Product Code: meike835-nik+2
Availability: In Stock (delivery in 2 to 6 days)*
*Delivery time estimate is for shipments within Germany. For other countries the delivery time will be different.
218.96€
excl. VAT: 184.00€
No VAT for non-EU
Qty:  
Features:
  • This model is compatible with the Meike 8mm f3.5 Fisheye Lens for Nikon mount
  • This model has a +2 degree tilt upward
  • NEW modular design! Possible to change ring & add optional accessories
  • This product is Set 1, includes one lens ring & one rotator
  • Lightweight & compact (145 to 160mm height, 196 to 216g)
  • 12 different click stops: 3, 4, 5, 6, 7, 8, 10, 12, 14, 16, 24, 32
  • (Please note that the product images show an older design with different numbers of clicks compared to the current design.

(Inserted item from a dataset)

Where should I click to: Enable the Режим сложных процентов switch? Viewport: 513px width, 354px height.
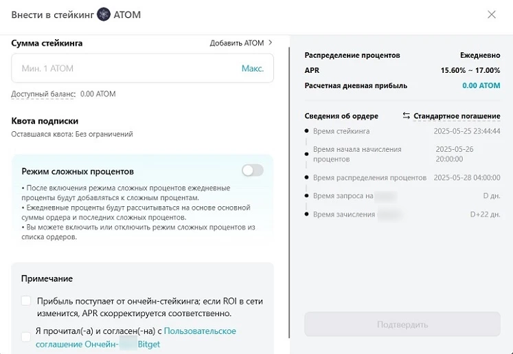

The images are for illustration purposes only. 18, 20, 28, 36 clicks shown in the images are not available on the most current design. The current number of clicks are selected for the most useful combinations while fitting within a compact size.)
  • Viewport for visible aperture and focus settings
  • Some lenses allow adjustments to aperture & focus, please check the specifications for which lenses are possible
  • Shoot single row in 3 to 8 photos, the number depends on lens & camera sensor size
  • Capture the sphere including full zenith, with a minimal sized nadir hole
  • 3/8"-16 tripod thread under the rotator, with a 1/4"-20 adapter included
  • Dettachabe ring has a 1/4" threaded insert, & can be used stand-alone with monopod
  • Ring is 3D printed with strong polyamide nylon
  • Rotator shell is made from 6082-T6 aluminum & 303 stainless steel internal click cylinder
  • Large circular bubble level with extra high sensitivity
  • Lenses, cameras, and software are not included
  • Optional modular accessories are not included (e.g. quick release clamp, plate & rails)
  • Made in Germany
Summary

This version is for the Meike 8mm f3.5 Fisheye Lens for Nikon mount. It is also compatible with the E-mount and X-mount versions of this lens. However, it is not compatible with the Canon EOS version. With an APS-C sensor, a panorama can be completed in 5 shots around and 1 hand nadir shot, in diagonal orientation, but I recommend 5 shots around. With a Full Frame camera with the lens hood removed, it needs 3 shots around and 1 optional hand nadir shot, but I recommend 4 shots around.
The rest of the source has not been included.